Tranquility, this way – Pla de la Calma

Near the Bellver farmhouse there’s a sign depicting a walker with an arrow and the legend “La Calma”.  Tranquility, this way.

The Catalan word calma can also be translated into the Spanish altiplano or meseta, and the sign points to the undulating, largely treeless plateau on Montseny, Pla de la Calma.

I’d started walking in Figaró, at the bottom of the gloomy Congost valley, following a relentlessly steep track, coloured purple thanks to the lurid sandstone of the area.  It’s the quickest way up on foot but still a relief when you finally round the Tagamanent hill and join the GR 5 on the grassy terraces of Bellver.

A day of spring had arrived from out of the blue to finish off February.  Sitting on a slab of warm purple sandstone, I reviewed the landmarks: la Mola, the horizontal stripes of the Cingles de Berti, (the opposite, even steeper wall of the Congost Valley), the tips of the Montserrat peaks, and over to Barcelona, the Norman Foster tower and Tibidabo church. In between, a light veil of mist lay draped on the Valles.

Legs recovered, I followed the arrow.  Walking across Pla de la Calma puts a spring in your step.  Montseny’s steep, thickly wooded slopes are left behind, the sky opens up and you feel at eye-level with the Pyrenees. Down in the valley, noise gets trapped and amplified:  a barking dog is answered by a hundred echoes, a passing quad drills into your brain.  But up here, small sounds drift free and clear in the stillness: lark song, raven conversation, the hum of bees.  Fieldfares were everywhere, flying ahead, briefly perching on tree tops before fleeing further.  All day long I herded fieldfares across la Calma.

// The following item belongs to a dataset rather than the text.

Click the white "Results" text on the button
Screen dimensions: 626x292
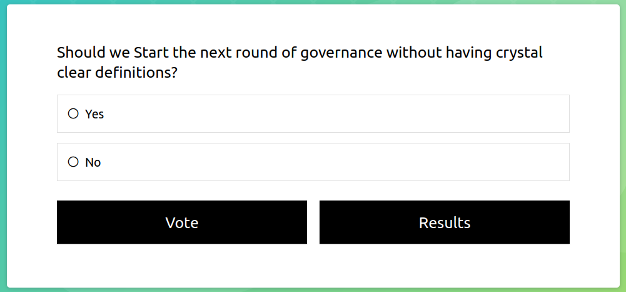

The main track takes you across to Collformic and the foot of Matagalls, still capped with snow.  I turned off, walking among broom, juniper and tree heath.  The grass was withered and colourless, recently thawed, and heaps of bracken lay dry and brown.  It was a landscape waiting to be transformed. In a fold of the plateau, I came across a swathe of beech trees by a stream, each one with space to spreadeagle its branches.  It’s still about a month before their leaves shoot.

Pla de la Calma used to be covered in beech woods before it was cleared for pasture, back in prehistory.  Flocks of sheep still graze here, but the open space is shrinking, with a consequent decline in biodiversity.  Shepherds used to burn off the encroaching woody species, but when Montseny was declared a natural park in 1978 the practice was outlawed.  There have been attempts to protect the area by cutting down invading Holm oak, clearing shrubs and sowing mixtures of herbaceous species.  But earlier this year the restoration project suffered a major setback.

Quick to curb traditional ways of exploiting Montseny, even banning grazing altogether in some areas, the park authorities have shown less initiative in controlling access to the track that crosses Pla de la Calma. In January,  Montseny shone like a beacon, a magnificent snow-covered vision clearly visible from the Barcelona metropolis.  Motorised hordes blocked the roads, delirious to play in the white stuff. Years of work was destoyed as cars, motorbikes and quads went off-piste.

In the aftermath, the track was closed and the day I was there no one passed. The stillness was restored.  As the day heated up, the Pyrenees became more and more abstract, a long line of white etchings, the blue above paler than the blue below.  It was warm enough to lie on the ground and dream – a sure sign of winter’s end.